MLB was quick to respond. MLB Executive Vice President Rob Manfred issued a statement dismissing Boras’ claims and indicating that the numbers he used ‘have no basis in reality.” However, it seemed to me that Manfred purposely didn’t respond to the specific allegations Boras made.
In any case, Jayson Stark of ESPN.com took up the case and came to some interesting conclusions.
“If you live in Pittsburgh or South Florida, you’ve probably gotten so used to blaming The System for all your team’s problems, there’s an excellent chance you never noticed something every fan of these two “small-market” operations should know:
“Your team collected more money this season — before it ever sold one ticket — than it spent on its entire major league payroll. In fact, it collected more than it spent on its major league payroll and its player-development system combined.
“But it isn’t just the Pirates and Marlins who are cashing checks larger than their payrolls before the ticket offices open. By some estimates, a third of the teams in the sport are doing exactly the same thing.”
One-third all all teams spend less on payroll than they receive from TV/radio rights (local and national) and revenue sharing? That seems impossible, but Stark backs up the contention.
According to Starks figures, which he gleaned from sources throughout MLB, each team receives a check from the central fund (which includes national TV rights, radio, Internet, licensing, merchandising, marketing, MLB International Money) totaling $40 million. Every team also gets a check for revenue sharing, although the amount varies by team. According to Stark, the five neediest teams get $35 million each, but no one apparently gets less than $20 million. Local TV money varies, but all but one team makes at least $15 million per year from local TV rights and the other team makes at least $12 million per year.
According to Stark, the neediest teams in the game get at least $90 million before they sell a ticket. He then subtracts $10 million from that amount for pension and operation fees, leaving $80 million. Then Stark says:
“OK, now let’s head back to the payroll list. We count a minimum of a dozen teams, depending on how you define “total payroll,” that aren’t spending that same number — $80 million — on their major league payroll. So it isn’t just Scott Boras who has the right to ask: What’s up with that?”
Rob Manfred doesn’t dispute the figures, but says that the meaning of the figures has been misunderstood.
“When you evaluate a baseball team,” Manfred said, “you need to understand that these teams have expenses in addition to the 25-man roster on the field. They have multimillion-dollar benefit costs.

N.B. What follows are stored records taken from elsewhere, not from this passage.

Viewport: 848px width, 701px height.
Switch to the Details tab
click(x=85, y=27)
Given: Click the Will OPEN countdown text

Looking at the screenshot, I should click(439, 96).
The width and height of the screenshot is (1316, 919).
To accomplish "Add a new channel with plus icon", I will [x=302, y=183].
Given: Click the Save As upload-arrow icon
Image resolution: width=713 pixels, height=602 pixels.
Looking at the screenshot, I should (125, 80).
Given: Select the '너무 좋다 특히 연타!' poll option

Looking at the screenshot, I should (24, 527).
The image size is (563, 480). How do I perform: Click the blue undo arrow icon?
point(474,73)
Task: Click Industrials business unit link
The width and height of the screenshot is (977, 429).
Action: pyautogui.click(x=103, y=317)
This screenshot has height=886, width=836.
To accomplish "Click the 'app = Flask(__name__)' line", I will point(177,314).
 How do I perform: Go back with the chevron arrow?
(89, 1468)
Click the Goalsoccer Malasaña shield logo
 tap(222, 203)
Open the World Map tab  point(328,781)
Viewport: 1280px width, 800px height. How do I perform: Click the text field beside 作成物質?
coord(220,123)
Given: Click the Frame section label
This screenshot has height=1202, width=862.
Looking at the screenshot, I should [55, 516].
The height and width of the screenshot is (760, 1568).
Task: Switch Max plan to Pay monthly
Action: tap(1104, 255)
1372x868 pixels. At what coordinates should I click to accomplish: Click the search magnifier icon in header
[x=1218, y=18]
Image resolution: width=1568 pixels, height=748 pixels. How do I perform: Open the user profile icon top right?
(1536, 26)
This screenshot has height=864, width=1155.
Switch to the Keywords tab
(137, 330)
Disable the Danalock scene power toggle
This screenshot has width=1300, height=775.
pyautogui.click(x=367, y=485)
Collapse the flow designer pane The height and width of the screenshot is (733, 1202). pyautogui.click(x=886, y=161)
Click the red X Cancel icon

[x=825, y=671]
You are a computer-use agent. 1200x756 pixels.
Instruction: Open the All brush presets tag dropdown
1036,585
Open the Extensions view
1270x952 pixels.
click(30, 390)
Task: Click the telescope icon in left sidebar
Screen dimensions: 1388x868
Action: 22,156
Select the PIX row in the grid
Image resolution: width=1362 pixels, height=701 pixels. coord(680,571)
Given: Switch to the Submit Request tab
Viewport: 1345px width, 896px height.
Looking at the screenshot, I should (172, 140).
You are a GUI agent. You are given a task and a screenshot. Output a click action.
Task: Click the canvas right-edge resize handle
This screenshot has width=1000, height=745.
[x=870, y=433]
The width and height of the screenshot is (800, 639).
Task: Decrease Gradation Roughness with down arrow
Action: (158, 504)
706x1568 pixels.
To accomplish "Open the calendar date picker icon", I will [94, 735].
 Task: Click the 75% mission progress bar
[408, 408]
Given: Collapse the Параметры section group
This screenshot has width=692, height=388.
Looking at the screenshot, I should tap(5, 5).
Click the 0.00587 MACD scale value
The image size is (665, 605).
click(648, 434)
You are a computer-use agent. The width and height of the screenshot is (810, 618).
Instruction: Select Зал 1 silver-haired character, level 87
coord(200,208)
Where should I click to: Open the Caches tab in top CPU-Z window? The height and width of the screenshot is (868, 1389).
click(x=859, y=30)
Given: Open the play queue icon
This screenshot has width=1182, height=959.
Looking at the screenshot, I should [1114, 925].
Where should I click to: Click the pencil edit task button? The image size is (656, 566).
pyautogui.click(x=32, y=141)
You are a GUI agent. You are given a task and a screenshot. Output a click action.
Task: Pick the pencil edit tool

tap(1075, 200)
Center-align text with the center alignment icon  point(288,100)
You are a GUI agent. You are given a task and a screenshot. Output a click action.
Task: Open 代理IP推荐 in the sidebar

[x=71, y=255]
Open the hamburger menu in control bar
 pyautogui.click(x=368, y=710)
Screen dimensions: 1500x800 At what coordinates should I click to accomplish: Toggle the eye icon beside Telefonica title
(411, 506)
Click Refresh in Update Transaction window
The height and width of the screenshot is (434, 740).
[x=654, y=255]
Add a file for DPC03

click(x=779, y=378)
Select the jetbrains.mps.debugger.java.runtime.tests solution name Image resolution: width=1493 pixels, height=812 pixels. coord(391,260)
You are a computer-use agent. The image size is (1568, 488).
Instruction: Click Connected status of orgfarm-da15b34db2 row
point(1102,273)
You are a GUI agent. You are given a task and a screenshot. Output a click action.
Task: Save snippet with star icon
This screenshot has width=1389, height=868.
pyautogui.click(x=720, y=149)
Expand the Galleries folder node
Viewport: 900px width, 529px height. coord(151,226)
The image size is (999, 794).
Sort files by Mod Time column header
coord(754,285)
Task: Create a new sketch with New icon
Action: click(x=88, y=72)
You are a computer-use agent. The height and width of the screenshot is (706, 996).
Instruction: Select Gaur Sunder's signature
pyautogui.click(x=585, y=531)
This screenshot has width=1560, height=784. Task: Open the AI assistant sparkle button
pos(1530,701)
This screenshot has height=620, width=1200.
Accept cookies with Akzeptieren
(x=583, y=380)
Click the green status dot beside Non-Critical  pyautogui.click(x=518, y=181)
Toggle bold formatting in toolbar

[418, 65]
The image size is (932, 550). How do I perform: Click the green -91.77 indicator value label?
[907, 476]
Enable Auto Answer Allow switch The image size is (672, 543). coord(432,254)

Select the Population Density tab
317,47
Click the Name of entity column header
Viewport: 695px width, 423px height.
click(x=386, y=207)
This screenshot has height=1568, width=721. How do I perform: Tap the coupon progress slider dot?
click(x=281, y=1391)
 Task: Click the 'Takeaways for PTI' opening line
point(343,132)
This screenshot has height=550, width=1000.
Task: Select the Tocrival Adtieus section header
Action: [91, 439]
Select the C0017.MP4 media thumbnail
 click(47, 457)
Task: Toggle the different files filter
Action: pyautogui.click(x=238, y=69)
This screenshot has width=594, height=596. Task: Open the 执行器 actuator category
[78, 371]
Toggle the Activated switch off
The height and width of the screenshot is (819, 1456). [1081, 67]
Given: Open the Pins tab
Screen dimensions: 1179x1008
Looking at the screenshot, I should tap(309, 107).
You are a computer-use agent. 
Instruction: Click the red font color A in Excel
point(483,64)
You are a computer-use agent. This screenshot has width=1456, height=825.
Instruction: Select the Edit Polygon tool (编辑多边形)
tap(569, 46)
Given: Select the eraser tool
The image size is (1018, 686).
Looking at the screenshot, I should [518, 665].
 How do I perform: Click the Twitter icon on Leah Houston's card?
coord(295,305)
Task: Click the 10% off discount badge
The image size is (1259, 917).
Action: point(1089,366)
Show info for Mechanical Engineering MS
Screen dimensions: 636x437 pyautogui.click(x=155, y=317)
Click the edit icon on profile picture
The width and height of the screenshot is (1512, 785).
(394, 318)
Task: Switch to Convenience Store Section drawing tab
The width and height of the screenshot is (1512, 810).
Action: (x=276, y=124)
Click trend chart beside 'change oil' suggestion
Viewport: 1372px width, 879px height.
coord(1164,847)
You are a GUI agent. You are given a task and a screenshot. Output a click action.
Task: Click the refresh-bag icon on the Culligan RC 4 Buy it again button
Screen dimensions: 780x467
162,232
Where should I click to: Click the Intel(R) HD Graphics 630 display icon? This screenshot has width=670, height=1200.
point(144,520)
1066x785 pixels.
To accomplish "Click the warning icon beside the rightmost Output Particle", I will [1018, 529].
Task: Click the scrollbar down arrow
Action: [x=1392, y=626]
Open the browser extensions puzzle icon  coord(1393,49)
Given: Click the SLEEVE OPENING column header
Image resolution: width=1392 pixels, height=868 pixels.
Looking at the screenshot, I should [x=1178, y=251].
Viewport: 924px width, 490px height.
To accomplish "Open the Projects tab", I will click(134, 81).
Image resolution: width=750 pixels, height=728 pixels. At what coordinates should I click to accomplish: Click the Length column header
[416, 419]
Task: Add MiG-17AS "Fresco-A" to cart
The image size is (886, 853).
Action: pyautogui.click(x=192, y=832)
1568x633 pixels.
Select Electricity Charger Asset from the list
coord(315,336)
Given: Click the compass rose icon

They have the cost of paying 15 players on the [40-man] major league roster who are not in the big leagues.
“They have the cost of their player-development system, which averages $15 million [per team] a year. They have the cost of acquiring [amateur] players through the [June] draft and internationally, which averages $9 million [per team] a year. So for anybody to take a club’s revenues and say that 60 percent should go to major league payroll, that’s just a fundamental misunderstanding of this business.”
As Stark then correctly points out, MLB teams have many other income streams that are not included in these figures. If you are going to list all of the expenses an MLB team has, you have to then also include all sources of revenue, including ticket sales, concessions, parking, sponsorships, souvenir sales, etc.
Stark then offers a solution than I like much better than my original salary cap solution. Stark suggests that MLB continue to tax the highest spending teams just as they do now, but also start taxing the lowest spending teams. Set payroll parameters that discourage the wealthiest teams from spending their competitors into oblivion, but which also encourage the “poorest” teams to spend the money they receive from the central fund, revenue sharing, and local TV rights to improve their teams and to compete on the field.
I never liked the idea of a salary cap, but I didn’t see another way to make baseball more competitive and to level the playing field between the highest and lowest revenue teams. Stark’s proposal accomplishes this without resorting to a salary cap. Brilliant!
As Stark points out, this proposal will not cure all of MLB’s ills, but it will improve competitive balance and the play on the field. And once competitive balance is established, many of MLB’s problems will seem much less important.